Mentha pulegium findet man auf Feuchtwiesen oder im Uferbereich

Name

Polei-Minze (Mentha pulegium)

Familie

Lippenblütler (Lamiaceae)

Merkmale

Die Polei-Minze ist eine ausdauernde, krautige Pflanze mit niederliegendem bis aufsteigendem Wuchs. Im Vergleich zu anderen Minze-Arten fallen ihre Blätter relativ klein aus. Die Blätter sind oval bis elliptisch, kurz gestielt, hellgrün und grob gezähnt. Die Pflanze verströmt einen intensiven, charakteristischen Duft, der unter anderem durch den Gehalt an Pulegon geprägt wird. Die kleinen, hellvioletten bis lilafarbenen Blüten erscheinen in dichten, vielblütigen Scheinquirlen, die sich in den Blattachseln entlang des Stängels anordnen. Die Blütezeit liegt von Juli bis September.

Standort und Verbreitung

Die Polei-Minze wächst bevorzugt auf feuchten bis nassen, nährstoffarmen Standorten wie Feuchtwiesen, Flutmulden und Uferbereichen stehender oder langsam fließender Gewässer. Sie verträgt zeitweise Überflutung und gedeiht auf verdichteten, lehmigen oder tonigen Böden. Ihr Verbreitungsgebiet erstreckt sich über weite Teile Europas bis nach Westasien, wobei sie in Mitteleuropa insgesamt selten geworden ist.
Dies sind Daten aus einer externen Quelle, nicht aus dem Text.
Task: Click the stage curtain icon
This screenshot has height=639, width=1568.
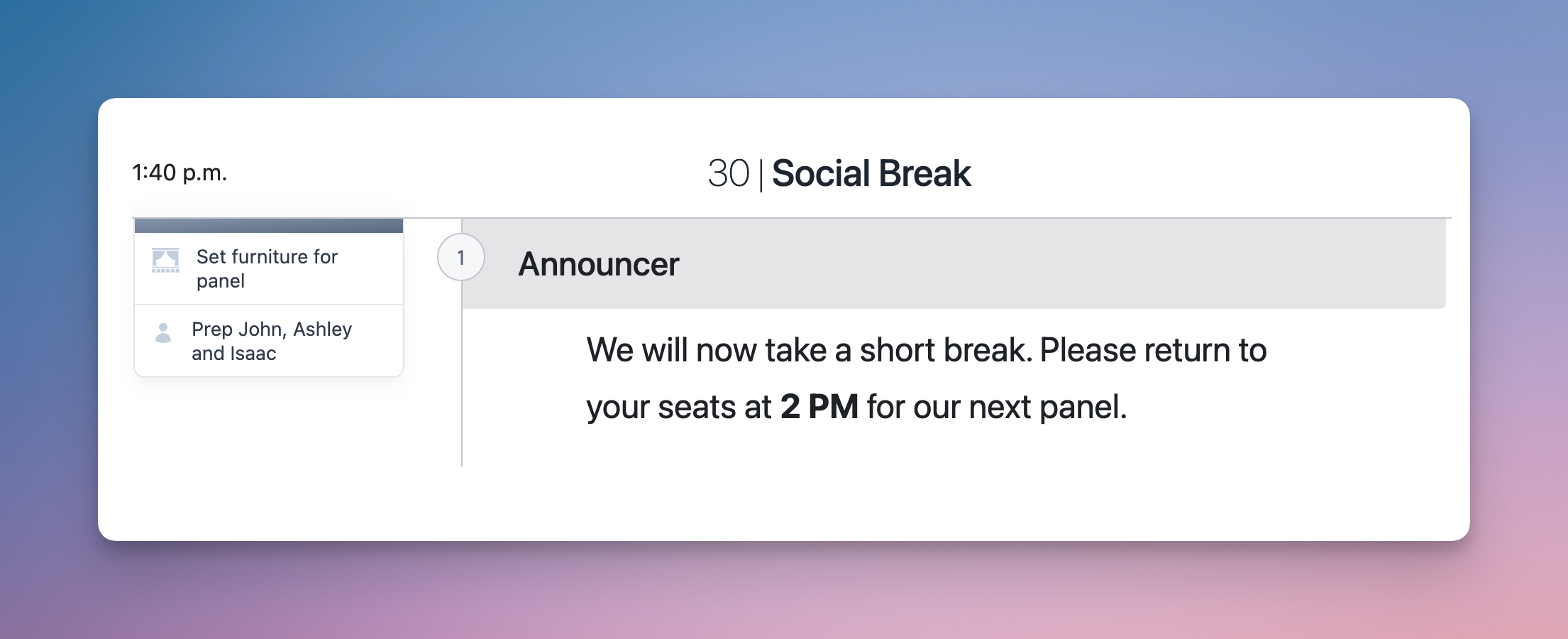Action: [x=165, y=260]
In Deutschland kommt sie zerstreut und mit stark rückläufiger Tendenz vor.

Besonderheiten

Die Polei-Minze gilt in Deutschland als stark gefährdet. In der Roten Liste Niedersachsens wird sie mit RL2 eingestuft. Hauptursachen für den Rückgang sind die Entwässerung von Feuchtwiesen, Gewässerregulierungen und die Intensivierung der Landwirtschaft. Das in der Pflanze enthaltene ätherische Öl mit dem Wirkstoff Pulegon ist in höheren Dosen giftig und kann insbesondere für Schwangere gefährlich sein. Historisch wurde die Art dennoch als Heilpflanze und Gewürzkraut genutzt. Verwechslungen sind mit anderen Minze-Arten möglich, jedoch unterscheidet sich die Polei-Minze durch ihre besonders kleinen, kaum gezähnten Blätter und den kriechenden Wuchs deutlich von verwandten Arten.